* WORK ITEM: Exactly reproduce the lines from the one holding "Given: Save the" through the end of the records, including both boundary lines but no pictures.

* AVAILABLE RECORDS:
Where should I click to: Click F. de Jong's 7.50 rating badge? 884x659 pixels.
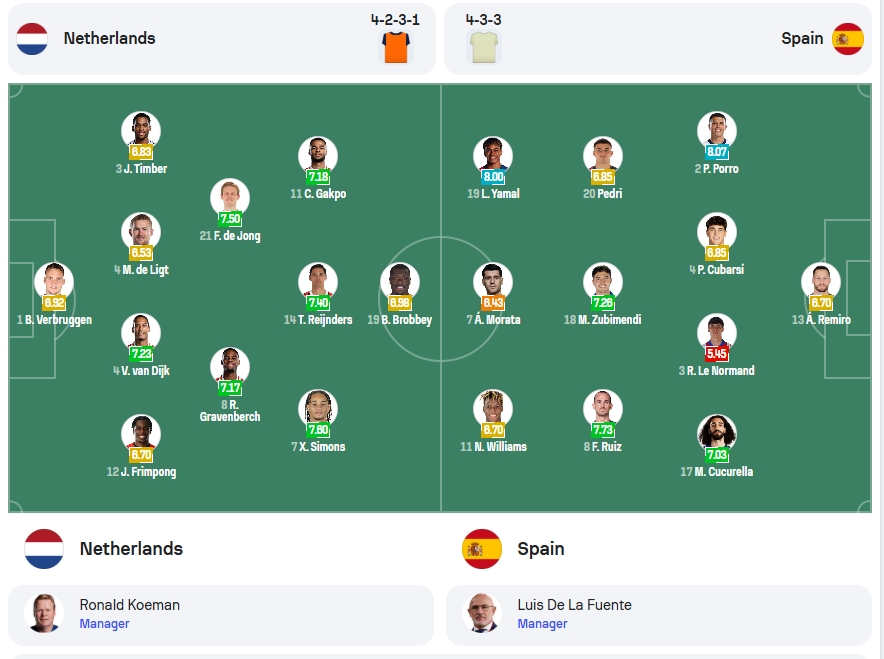point(230,219)
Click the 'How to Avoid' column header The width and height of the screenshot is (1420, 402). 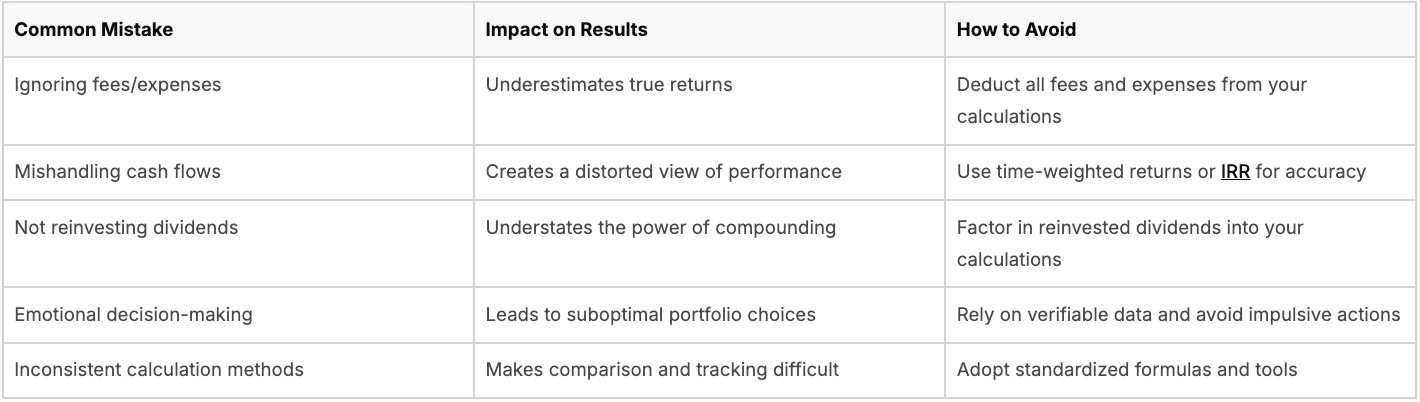[1016, 29]
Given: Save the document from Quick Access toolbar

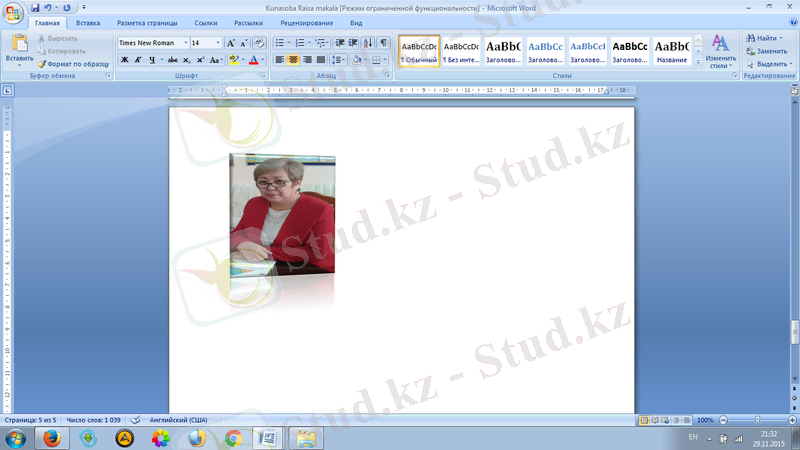Looking at the screenshot, I should pos(36,7).
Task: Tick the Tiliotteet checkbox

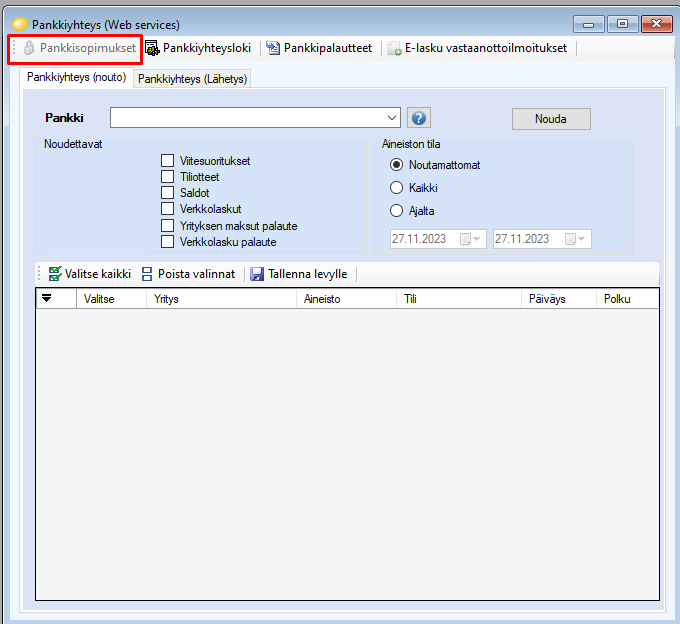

* TASK SOLUTION:
Given: Save the document from Quick Access toolbar

Looking at the screenshot, I should pos(36,7).
Task: Tick the Tiliotteet checkbox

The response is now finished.